In response: January 2008

Jan. 1, 2008
Our December 12 edition of Motion Monitor garnered many responses about carbon footprints and the green movement. Read on to see what engineers think

Light reading

Our December 12 edition of Motion Monitor garnered many responses about carbon footprints and the green movement. Read on to see what engineers think about eco-friendly cars, locally grown food, and more.
— Ed.

It's just the beginning

Very nice and pertinent questions you have posed about carbon consciousness. I am a subscriber to your excellent sister magazine, Machine Design, with its superb coverage of the science, technology, and engineering of the various mechanical engineering fields including the subject of motion, which you cover in Motion Monitor. But this is the first time it seems you have thought of directing the readers to perhaps the most important design criterion that every engineer should consider first in any contemporary design. I wish to direct the attention of not only your editors, but everyone interested in an all-encompassing engineering system, to visit the following website for my thoughts on the questions posed:
http://freepages.genealogy.rootsweb.com/%7Echtank
/ecoenergy.html
.
Charles H. Tankersley
Houston, Texas

I'm a design engineer designing flex connectors for automotive exhaust applications. These are my conclusions regarding all the buzzwords, such as “carbon footprint” associated with “global warming.”

I see these environmental efforts as a way to force the general population and individuals in particular to follow a world-view shared by a few self-proclaimed gurus. This is not to say that global warming may not be an issue, but that all these efforts to shape our future to some particular view will lead to enslavement of individuals. Obviously, force will need to be used as an incentive to follow the prescribed rules. If global warming is real, then the solution should be achieved only through educating our young and old to exercise reason and then the results will be through individuals willingly and reasonably exercising their right to choice. What I see coming in the not too distant future is a police state, worse than it is now. The pressure to control individual actions will increase and this will invariably lead to more unrest. It seems we are to revisit the mistakes of old.

It's only natural

These comments may seem to have nothing to do with engineering design, but the fact is that design work involves a lot of freedom to choose if it is to lead to innovation. It's this loss of freedom to choose that worries me greatly.
Italo De Blasi
Pierson, Fla.

Although there is reasonable evidence the earth is warming, so are other planets. For more than a million years, the earth has experienced warming and cooling periods.

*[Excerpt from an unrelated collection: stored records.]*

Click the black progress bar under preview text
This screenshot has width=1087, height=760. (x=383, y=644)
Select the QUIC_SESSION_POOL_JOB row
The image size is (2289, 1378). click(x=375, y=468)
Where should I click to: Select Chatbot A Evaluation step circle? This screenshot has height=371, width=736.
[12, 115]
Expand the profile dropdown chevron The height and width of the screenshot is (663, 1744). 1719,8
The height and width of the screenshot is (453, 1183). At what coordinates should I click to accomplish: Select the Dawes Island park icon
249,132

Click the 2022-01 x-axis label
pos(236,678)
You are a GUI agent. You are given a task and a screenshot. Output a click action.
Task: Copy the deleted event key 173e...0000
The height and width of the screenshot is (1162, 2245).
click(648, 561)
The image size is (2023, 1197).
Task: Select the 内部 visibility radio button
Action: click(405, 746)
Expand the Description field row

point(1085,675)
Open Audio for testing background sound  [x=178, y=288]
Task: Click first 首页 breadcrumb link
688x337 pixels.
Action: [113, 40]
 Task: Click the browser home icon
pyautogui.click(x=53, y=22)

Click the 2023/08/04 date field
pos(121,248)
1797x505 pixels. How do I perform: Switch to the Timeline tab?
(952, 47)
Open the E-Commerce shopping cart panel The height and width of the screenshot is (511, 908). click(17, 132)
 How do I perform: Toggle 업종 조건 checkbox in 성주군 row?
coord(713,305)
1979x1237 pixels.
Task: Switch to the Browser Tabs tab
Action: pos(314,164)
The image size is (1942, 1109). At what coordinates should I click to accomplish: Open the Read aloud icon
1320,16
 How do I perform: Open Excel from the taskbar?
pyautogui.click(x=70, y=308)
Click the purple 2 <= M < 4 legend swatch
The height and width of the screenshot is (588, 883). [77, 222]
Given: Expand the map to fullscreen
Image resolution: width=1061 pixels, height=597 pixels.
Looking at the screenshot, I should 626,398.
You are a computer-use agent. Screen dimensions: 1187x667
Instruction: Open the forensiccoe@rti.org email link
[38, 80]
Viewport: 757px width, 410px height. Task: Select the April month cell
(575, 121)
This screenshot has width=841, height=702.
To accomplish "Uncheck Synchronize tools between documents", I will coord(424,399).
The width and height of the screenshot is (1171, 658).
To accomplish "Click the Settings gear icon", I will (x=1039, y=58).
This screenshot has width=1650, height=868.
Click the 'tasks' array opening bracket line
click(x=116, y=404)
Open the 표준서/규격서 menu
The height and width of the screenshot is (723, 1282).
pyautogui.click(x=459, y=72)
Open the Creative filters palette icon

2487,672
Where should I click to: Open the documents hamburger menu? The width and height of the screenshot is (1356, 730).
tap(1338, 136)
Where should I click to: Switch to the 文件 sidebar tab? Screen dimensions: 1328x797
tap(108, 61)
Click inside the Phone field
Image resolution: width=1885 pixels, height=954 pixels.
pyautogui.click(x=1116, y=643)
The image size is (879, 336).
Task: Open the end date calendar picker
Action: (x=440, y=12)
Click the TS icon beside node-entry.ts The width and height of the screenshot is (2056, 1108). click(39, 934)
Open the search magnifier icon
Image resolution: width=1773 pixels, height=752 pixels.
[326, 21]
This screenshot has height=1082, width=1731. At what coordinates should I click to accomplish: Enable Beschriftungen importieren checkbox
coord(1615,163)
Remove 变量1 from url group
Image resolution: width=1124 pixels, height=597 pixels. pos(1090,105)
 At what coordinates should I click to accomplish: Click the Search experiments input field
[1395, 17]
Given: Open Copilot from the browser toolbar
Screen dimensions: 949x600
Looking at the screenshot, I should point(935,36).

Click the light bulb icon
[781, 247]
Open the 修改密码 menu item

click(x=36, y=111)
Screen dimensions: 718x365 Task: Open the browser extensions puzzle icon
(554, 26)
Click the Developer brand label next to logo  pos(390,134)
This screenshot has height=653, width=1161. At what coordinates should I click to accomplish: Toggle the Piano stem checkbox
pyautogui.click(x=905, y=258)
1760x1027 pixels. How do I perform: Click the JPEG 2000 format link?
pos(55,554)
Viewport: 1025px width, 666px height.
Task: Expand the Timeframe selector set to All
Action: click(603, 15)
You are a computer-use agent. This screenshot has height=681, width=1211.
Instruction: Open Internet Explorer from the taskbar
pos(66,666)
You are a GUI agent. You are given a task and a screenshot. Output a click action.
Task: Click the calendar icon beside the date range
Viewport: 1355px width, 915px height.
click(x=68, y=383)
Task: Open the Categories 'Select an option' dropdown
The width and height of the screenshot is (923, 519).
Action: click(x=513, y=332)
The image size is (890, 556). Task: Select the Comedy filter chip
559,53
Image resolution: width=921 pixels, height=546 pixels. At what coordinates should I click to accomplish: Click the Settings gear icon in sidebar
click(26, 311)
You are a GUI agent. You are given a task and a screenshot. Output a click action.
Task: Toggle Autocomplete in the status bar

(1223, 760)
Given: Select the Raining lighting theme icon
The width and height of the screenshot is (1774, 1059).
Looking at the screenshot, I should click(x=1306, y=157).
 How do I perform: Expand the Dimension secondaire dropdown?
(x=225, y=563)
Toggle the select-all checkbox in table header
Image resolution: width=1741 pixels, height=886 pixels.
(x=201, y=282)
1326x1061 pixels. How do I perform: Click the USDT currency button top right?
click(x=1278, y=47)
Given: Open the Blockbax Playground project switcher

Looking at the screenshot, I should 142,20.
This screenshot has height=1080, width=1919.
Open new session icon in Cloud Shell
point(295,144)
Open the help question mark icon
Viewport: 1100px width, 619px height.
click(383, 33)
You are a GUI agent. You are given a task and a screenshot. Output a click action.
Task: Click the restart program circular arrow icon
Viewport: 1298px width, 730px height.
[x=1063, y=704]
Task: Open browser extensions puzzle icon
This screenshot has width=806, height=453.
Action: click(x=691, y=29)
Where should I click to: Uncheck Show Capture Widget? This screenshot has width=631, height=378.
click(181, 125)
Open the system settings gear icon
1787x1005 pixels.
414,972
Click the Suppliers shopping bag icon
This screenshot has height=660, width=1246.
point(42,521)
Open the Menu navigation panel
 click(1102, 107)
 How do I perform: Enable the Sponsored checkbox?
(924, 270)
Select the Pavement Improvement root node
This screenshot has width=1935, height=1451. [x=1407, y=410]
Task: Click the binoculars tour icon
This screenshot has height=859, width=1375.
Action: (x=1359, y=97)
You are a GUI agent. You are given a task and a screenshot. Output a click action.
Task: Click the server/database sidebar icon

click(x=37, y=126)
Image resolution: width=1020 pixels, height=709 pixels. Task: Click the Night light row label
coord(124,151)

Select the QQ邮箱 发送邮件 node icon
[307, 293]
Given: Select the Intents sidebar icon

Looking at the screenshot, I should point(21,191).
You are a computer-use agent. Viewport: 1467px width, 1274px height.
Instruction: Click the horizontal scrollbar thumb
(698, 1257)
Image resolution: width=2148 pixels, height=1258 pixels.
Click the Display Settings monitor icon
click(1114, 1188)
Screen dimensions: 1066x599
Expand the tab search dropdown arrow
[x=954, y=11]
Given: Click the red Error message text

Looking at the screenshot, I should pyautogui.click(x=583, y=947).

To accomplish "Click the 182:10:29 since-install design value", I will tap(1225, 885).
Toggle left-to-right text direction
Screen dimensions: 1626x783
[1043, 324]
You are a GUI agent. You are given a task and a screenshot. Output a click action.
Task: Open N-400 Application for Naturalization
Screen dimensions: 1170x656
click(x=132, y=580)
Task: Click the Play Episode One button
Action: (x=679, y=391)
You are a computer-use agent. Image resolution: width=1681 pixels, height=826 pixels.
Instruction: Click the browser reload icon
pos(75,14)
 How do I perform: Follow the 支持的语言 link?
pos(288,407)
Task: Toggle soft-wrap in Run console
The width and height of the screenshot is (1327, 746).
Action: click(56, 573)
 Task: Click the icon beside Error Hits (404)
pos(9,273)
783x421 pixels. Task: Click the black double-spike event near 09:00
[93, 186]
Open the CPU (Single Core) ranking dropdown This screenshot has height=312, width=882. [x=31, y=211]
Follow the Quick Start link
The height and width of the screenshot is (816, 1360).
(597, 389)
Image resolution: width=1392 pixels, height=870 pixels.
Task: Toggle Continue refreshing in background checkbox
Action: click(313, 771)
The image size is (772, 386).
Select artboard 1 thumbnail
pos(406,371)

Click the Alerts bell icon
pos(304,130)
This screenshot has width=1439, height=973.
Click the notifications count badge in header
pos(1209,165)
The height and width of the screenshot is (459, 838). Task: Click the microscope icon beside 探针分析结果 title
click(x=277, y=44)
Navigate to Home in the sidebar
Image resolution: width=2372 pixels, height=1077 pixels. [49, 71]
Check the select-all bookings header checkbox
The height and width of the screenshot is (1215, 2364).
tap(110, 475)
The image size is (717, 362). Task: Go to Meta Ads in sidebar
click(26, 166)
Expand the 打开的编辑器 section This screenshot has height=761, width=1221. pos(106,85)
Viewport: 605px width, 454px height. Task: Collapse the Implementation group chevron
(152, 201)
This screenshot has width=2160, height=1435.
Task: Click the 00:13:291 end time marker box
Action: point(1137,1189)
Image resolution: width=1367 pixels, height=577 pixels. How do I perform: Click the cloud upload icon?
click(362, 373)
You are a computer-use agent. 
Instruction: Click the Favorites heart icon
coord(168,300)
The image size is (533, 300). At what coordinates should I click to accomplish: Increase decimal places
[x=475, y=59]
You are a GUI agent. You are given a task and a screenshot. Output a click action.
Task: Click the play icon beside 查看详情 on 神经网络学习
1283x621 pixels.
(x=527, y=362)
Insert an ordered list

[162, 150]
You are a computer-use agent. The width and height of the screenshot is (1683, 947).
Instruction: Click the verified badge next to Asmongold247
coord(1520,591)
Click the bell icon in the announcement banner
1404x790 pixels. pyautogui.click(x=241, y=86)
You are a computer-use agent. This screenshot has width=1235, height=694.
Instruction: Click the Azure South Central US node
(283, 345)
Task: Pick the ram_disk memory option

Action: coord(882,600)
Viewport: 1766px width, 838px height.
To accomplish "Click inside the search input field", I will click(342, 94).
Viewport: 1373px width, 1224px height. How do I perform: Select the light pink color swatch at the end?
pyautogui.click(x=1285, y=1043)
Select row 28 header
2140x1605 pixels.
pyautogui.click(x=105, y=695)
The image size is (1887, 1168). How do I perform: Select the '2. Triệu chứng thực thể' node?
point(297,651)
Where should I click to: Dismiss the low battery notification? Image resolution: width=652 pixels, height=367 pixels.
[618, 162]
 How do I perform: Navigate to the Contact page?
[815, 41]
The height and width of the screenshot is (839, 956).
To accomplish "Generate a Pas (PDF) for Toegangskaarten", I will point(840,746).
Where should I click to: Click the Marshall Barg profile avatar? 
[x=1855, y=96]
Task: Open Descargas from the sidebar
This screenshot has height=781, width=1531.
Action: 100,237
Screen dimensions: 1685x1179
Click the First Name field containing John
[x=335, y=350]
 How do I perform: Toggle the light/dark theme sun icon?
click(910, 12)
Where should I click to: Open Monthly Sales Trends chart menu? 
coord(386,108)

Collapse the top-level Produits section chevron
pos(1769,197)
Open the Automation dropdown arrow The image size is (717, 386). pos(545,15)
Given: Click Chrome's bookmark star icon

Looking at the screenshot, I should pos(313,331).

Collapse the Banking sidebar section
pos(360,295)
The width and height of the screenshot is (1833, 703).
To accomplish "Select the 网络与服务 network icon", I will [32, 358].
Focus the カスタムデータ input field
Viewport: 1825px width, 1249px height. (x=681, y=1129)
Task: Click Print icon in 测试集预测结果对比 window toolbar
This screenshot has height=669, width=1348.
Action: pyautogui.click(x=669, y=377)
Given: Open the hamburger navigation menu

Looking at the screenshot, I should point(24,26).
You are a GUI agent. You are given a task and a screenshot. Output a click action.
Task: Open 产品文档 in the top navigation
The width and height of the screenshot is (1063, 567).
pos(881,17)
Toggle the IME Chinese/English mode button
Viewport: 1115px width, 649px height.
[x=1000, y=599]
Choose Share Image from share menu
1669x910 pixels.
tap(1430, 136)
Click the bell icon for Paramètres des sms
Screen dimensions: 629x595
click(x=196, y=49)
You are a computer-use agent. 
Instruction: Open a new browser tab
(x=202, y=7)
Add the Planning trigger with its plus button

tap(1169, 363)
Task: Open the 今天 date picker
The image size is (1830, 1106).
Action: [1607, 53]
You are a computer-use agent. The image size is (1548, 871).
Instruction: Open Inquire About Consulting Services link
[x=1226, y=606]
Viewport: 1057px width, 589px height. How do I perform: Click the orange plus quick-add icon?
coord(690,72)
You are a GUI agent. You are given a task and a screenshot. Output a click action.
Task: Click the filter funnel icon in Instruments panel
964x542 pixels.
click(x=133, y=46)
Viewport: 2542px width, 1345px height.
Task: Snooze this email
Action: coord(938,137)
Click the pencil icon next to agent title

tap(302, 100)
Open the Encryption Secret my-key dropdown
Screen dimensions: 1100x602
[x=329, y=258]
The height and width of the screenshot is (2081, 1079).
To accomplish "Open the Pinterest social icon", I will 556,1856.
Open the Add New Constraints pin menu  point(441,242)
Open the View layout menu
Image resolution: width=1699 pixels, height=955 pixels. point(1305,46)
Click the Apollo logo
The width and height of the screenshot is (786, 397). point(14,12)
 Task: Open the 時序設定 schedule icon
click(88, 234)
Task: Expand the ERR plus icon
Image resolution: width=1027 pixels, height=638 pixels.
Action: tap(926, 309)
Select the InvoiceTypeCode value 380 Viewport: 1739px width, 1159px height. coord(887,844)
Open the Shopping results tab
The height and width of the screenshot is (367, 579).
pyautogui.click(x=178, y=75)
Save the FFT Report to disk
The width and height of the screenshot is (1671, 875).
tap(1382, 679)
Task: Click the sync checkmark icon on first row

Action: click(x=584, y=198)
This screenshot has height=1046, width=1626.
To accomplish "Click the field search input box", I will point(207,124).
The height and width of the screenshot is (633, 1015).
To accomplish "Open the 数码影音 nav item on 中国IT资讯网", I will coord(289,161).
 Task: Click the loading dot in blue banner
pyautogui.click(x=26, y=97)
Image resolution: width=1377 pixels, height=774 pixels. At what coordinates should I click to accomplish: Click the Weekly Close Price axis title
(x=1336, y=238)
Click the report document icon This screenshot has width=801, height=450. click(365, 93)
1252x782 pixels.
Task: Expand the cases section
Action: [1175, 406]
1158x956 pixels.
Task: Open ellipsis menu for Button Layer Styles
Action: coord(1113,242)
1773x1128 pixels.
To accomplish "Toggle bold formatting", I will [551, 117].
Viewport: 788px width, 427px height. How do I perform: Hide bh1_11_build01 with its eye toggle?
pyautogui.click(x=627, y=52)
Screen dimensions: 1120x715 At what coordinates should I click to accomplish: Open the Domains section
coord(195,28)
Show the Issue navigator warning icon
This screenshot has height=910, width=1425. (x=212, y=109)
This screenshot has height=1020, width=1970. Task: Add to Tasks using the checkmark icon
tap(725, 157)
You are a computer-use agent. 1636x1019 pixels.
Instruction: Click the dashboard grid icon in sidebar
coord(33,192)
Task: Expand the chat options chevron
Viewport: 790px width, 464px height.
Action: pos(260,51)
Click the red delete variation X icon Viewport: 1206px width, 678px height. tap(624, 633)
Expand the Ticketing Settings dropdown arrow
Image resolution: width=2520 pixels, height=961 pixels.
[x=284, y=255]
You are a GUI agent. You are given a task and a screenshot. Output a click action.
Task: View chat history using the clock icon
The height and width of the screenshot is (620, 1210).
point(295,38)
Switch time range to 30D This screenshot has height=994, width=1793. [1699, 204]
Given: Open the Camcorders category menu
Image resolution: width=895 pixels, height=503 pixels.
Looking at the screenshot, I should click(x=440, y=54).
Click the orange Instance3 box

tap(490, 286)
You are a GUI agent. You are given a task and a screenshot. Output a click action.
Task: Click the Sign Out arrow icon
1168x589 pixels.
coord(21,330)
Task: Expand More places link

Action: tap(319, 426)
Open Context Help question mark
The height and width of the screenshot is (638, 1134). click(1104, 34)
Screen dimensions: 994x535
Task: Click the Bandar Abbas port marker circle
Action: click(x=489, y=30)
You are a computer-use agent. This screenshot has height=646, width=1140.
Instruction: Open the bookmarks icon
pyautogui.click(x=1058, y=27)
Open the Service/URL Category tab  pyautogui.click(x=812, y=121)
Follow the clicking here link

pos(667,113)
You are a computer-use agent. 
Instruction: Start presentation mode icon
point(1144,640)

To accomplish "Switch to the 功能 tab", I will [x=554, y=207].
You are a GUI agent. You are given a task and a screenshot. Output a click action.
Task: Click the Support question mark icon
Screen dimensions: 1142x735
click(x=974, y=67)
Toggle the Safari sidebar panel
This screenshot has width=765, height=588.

From ice core evidence, carbon dioxide increase follows global warming instead of causing it. As a consequence, worrying about global warming is a waste of time; it isn't caused by man, but is a natural and historically beneficial process.

Prove it

Having said that, continuing to send huge amounts of money to people who hate America and all it stands for doesn't make sense either. Choosing a vehicle that has the best gas mileage for one's needs makes sense. But as the demands for oil increase its price, the market will do a much better job of balancing the needs of the people vs. oil usage than CAFÉ ratings (required fleet average mpg that auto makers must meet).
Jeff Tuttle
Cupertino, Calif.

We need balanced information in the following five areas and need proof that what they claim are true:

  1. Humans caused global warming
  2. Global warming is actually a detriment
  3. The gains/losses of global warming are reversible
  4. Global warming is reversible
  5. The sun is not the source of global warming

The scientific community is not unified on human-induced global warming whereas cycles of solar-induced warming are a historical fact of the geological record. About every 10,000 years, sun spot activity directly affects the rate of cloud cover formation, which has a significantly greater impact on warming than does human activity. Think of this a different way: Suppose all humans decided to increase the temperature of Earth by spewing as much carbon dioxide into the air as possible; since we only produce 0.5% of all the carbon dioxide in the atmosphere, it would never work. By the same token, attempting to reduce Earth's temperature by altering our minuscule sliver of carbon contribution is equally futile. The historical record would indicate that there are larger forces at work, namely the sun.
Mark Trowbridge
Stow, Ohio

Waste not, want not

Many of us seem to look at only part of the energy equation. For example, a friend of mine drives a micro-car that gets about 38 mpg, and he travels 44 miles each way to work, using (44 × 2 / 38) or 2.3 gal of gas every day. My SUV gets about 17 mpg; I drive 14 miles each way to work, using (14 × 2 / 17) or 1.6 gal of gas daily. So which one of us is “wasting” fuel?